The term ‘divestment’ is often used to describe selling a business. Divestments may take many forms including, selling of company assets, business units or shares. Partial or full divestments can occur, depending on the reason for sale or objectives of the vendors.
Why Should Business Owners Consider Divestment?
It is worth mentioning that 78% of companies expect to divest within a 24-month time frame and 57% within the next 12-months. A lot of business owners choose to divest in order to ensure that their portfolio is in alignment with their financial goals and ethical considerations.

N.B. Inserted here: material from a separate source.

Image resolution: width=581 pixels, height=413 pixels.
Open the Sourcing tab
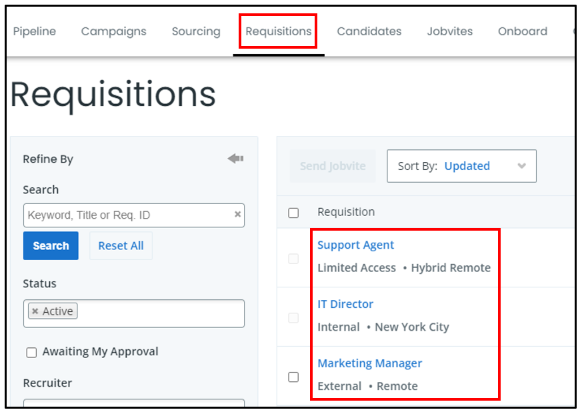click(196, 31)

Moreover, business owners are increasingly considering divestment for strategic reasons rather than just financial motivations. Specifically, they are using divestment as a way to increase efficiency with their operating models and as a result, reinvest this into new products. Or perhaps, it is that time to move on or retire and therefore, divestment provides you with the opportunity to pass on the torch and reap the benefits of your business.
Reasons Why Business Owners Choose to Divest:
Business owners divest for a variety of reasons and will vary heavily depending on circumstance. Therefore, the most common reasons why business owners divest is to:
- Reduce business operations and focus on profit-making areas
- Cut out redundant business units
- Promote cash flow by selling off business assets
- Generate value by splitting one company into separate entities
- Comply with regulations
- Meet the demands of shareholders on ethical or social guidelines
- Make the business more appealing to new investors
- Increase the resale value
- Ensure the stability or even survival of the business
- Provide financial resources for retirement purposes
Important Steps to Consider When Divesting:
Divestment differs from acquisition, you require operational knowledge and an understanding of the common pitfalls in order to successfully sell a business or any of its assets. Here are some important steps to consider when divesting:
- Follow a structured divestment plan to avoid disrupting employee performance in the current business environment.
- Form a dedicated team for the separation process. In particular, ensure that the executives have operational knowledge of the business and are prepared to work with set deadlines
- Conduct a thorough preparation for sale. Such as producing consistent and clear financial information and having all key information ready and presentable for a potential acquirer. As a result, you may want to consider engaging an experienced advisor to ensure you maximise your divestment value.
- Finally, keep up regular communication with employees to assist them in managing any divestment-related cultural change.